__SET PROBLEM__. Copy the following material line for line, leaving out the pictures.

┄┄┄┄┄┄┄┄┄┄┄┄┄┄┄┄┄┄┄┄

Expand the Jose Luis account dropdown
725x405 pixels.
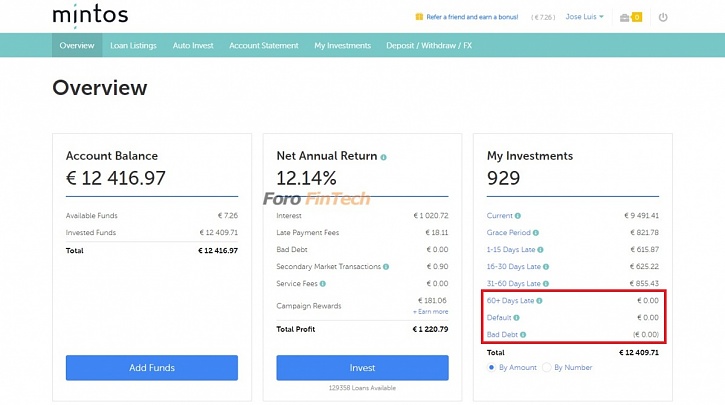click(584, 17)
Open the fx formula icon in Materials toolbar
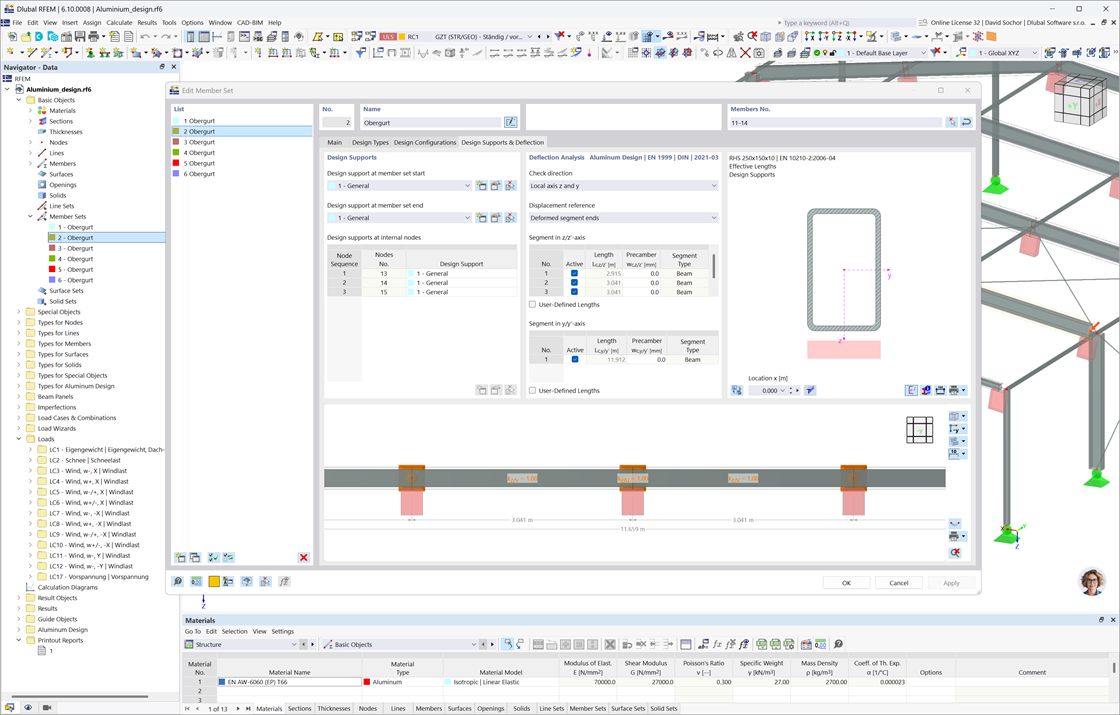 718,643
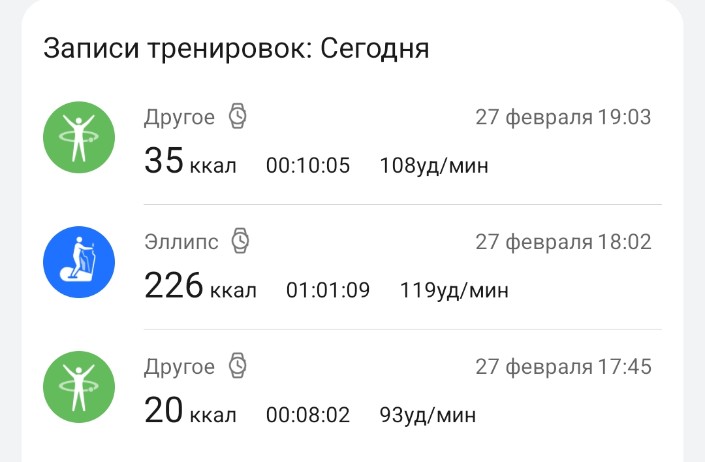Open the Эллипс workout title
Viewport: 705px width, 462px height.
[x=182, y=241]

┄┄┄┄┄┄┄┄┄┄┄┄┄┄┄┄┄┄┄┄

__FULL ANSWER__.
Expand the Jose Luis account dropdown
725x405 pixels.
click(584, 17)
Open the fx formula icon in Materials toolbar
 718,643
Open the Эллипс workout title
Viewport: 705px width, 462px height.
[x=182, y=241]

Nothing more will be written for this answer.